Baca: Download Simpatika & Aktivasi Rekening, agar Insentif Guru Madrasah bukan PNS Bisa Dicairkan
Dalam rangkaian acara tersebut, Menkominfo menyaksikan Penandatangan Perjanjian Kerja Sama (PKS) antara Kementerian Agama dan Kementerian Komunikasi dan Informatika dalam pembangunan dan pengembangan yang berkaitan dengan Teknologi Informasi dan Komunikasi. Penandatangan dilakukan oleh Sekretaris Ditjen Aptika Kominfo Slamet Santoso bersama Direktur Jenderal Pendidikan Islam Kemenag Muhammad Ali Ramdhani.

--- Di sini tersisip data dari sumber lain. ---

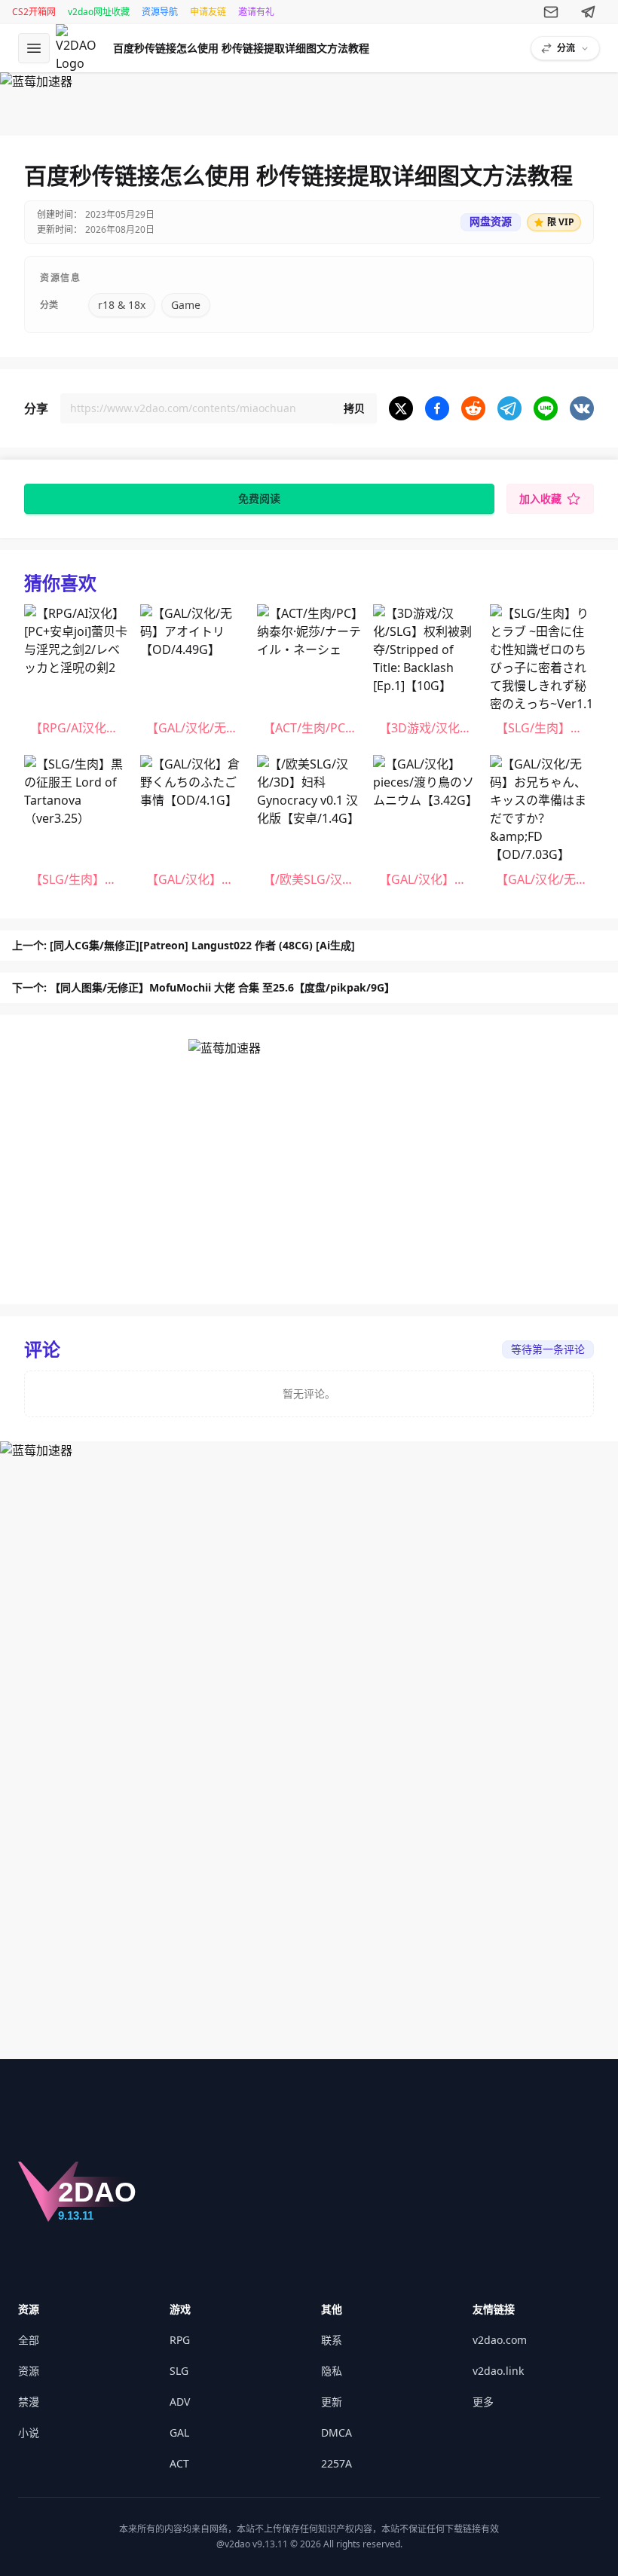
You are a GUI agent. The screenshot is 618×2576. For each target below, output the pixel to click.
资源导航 (160, 12)
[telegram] (588, 12)
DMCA (336, 2432)
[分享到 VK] (582, 408)
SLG (179, 2371)
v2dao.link (498, 2371)
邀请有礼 (256, 12)
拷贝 (354, 408)
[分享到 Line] (546, 408)
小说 (28, 2432)
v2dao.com (500, 2340)
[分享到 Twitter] (401, 408)
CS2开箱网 (34, 12)
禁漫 (28, 2401)
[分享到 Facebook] (437, 408)
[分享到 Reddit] (473, 408)
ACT (179, 2463)
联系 (331, 2340)
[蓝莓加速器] (309, 98)
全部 (28, 2340)
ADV (180, 2401)
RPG (180, 2340)
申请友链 (208, 12)
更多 (483, 2401)
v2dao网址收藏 (99, 12)
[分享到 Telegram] (509, 408)
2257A (336, 2463)
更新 (331, 2401)
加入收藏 (540, 498)
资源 (28, 2371)
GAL (179, 2432)
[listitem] (76, 674)
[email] (551, 12)
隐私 (331, 2371)
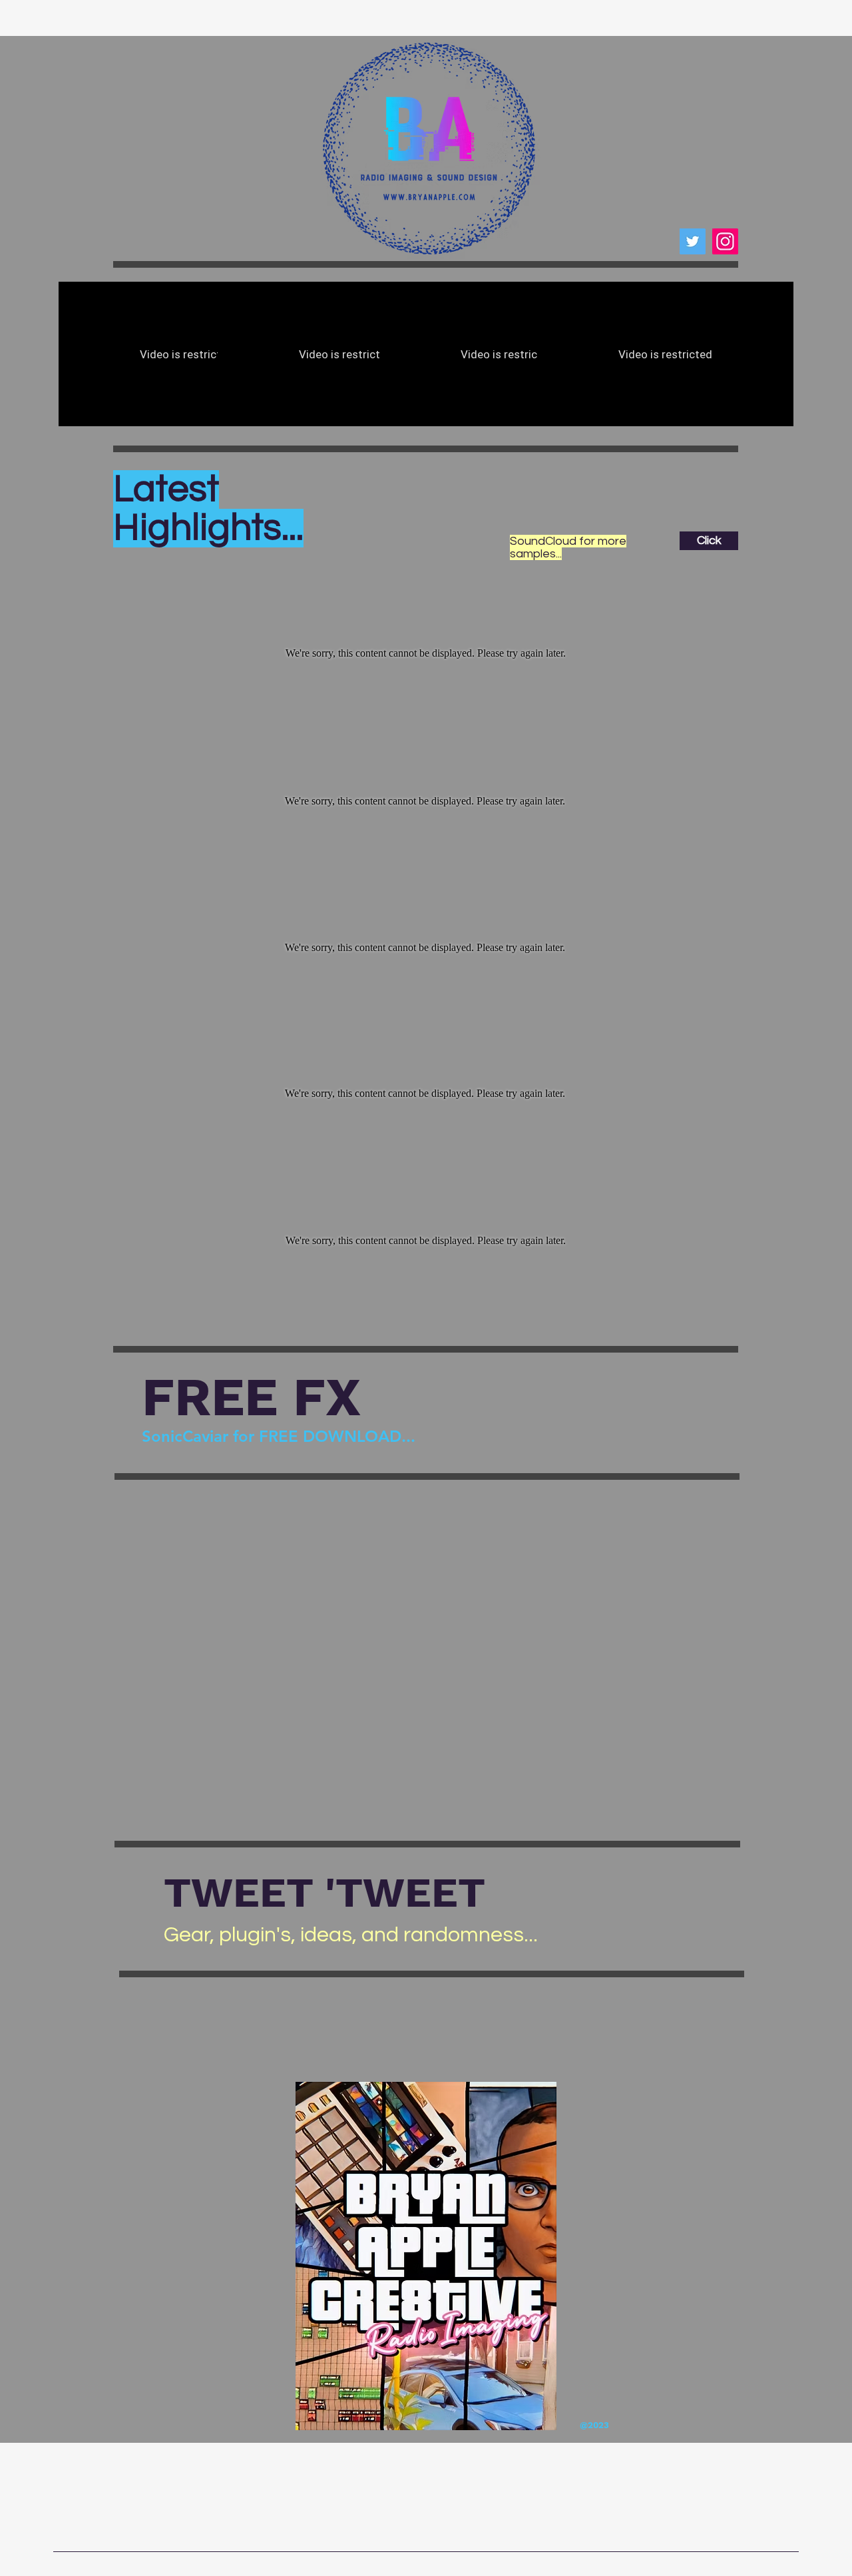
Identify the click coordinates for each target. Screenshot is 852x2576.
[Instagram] (725, 241)
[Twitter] (693, 241)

Usai penandanganan, Menteri Agama Yaqut Cholil Qoumas meluncurkan penggunaan PMB untuk madrasah di lingkungan Kementerian Agama. Platform ini merupakan implementasi penggunaan aplikasi Pemberlajaran Online Terpadu berbasis cloud service yang difasilitasi oleh Kementerian Kominfo.
PMB merupakan aplikasi pembelajaran online terpadu berbasis cloud service. Pengembangan platform itu dimulai sejak tahun 2021 sebagai implementasi berbagi pakai berbasis cloud service sesuai amanat Perpres Nomor 95 Tahun 2018 tentang Sistem Pemerintahan Berbasis Elektronik (SPBE). Tahun itu, PMB menyediakan dukungan penyediaan aplikasi umum untuk digitalisasi sektor pendidikan di 50 sekolah sebagai pilot project. Melalui platform itu, proses belajar dan mengajar, baik di tingkat dasar, menengah hingga pendidikan tinggi dapat berlangsung secara daring.
Saat ini terdapat lebih dari 307 ribu sekolah dan lebih dari 83 ribu madrasah dan sekolah keagamaan lain memanfaatkan PMB tanpa perlu membangun aplikasi masing-masing. Pada akhir tahun 2022, PMB akan diterapkan pada 1000 sekolah pendidikan keagamaan di seluruh Indonesia. Aplikasi versi kedua ini telah mengkonsolidasikan data dan aplikasi pendataan pendidikan keagamaan, yaitu EMIS (Education Management Information System).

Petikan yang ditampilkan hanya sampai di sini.